Montenegro wants to become a member of the European Union less for traditional "fiscal" reasons and more for security reasons, said Prime Minister Milojko Spajić, reports Brussels-based "Politiko".

“Joining the EU... used to be about... fiscal support for your infrastructure,” Spajić said at Politiko’s “European Pulse” forum in Barcelona. “But that’s not really the case anymore.”

Instead, Montenegro — which officially launched EU accession negotiations in 2012 and is a leading candidate for membership — wants to join the bloc partly because of its status as a “peace project,” he said.
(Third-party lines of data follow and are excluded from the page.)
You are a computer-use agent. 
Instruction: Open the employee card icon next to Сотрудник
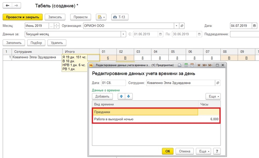(218, 83)
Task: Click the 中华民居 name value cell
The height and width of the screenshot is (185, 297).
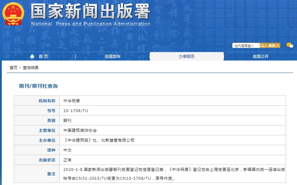Action: pos(72,101)
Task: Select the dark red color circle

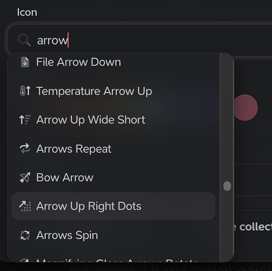Action: pyautogui.click(x=246, y=107)
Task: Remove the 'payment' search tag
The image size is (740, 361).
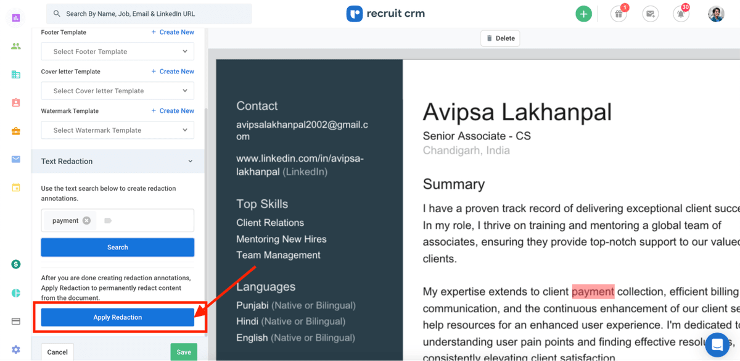Action: [86, 220]
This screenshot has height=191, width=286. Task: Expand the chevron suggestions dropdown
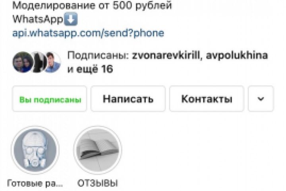[261, 99]
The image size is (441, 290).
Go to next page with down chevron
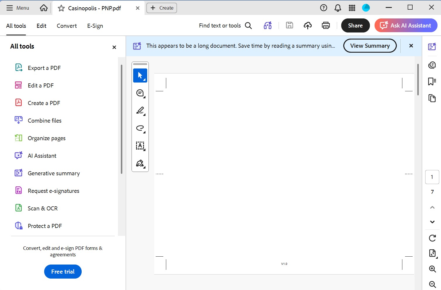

“The key for us, why we want to join the EU, is obviously the common values ​​that we all believe in, and secondly, it’s a single market, it’s half a billion people versus half a million Montenegrins,” Spajić said. “And the third thing is that it’s a peace project, maybe even the last peace project on Earth these days, so that’s the value of the European Union.”

Across Europe, non-EU countries, from Iceland to Moldova, are increasingly expressing interest in joining the bloc for security reasons, not just trade and economic benefits, following Russia's full-scale invasion of Ukraine in 2022 and US President Donald Trump's threat to annex Greenland, Politiko reminds.

Montenegro is by far the most advanced candidate country in the accession negotiations, having closed 14 of the 33 negotiation chapters, which are the criteria required for joining the EU. However, some member states are skeptical about adding new members and want to reform the bloc's decision-making process first, the portal adds.

Spajić said that official Podgorica, which has set the ambitious goal of joining the EU by 2028, is "at 80, 90 percent" when it comes to closing the remaining chapters and is "very confident" that it will do so by the end of the current year.

"Some of the things we're doing now, the reforms we're implementing, are absolutely unprecedented," he said.

Spajić believes that by joining the EU, Montenegro would "give hope to the Western Balkans" while "preserving enlargement as a very, very powerful tool of the European Union."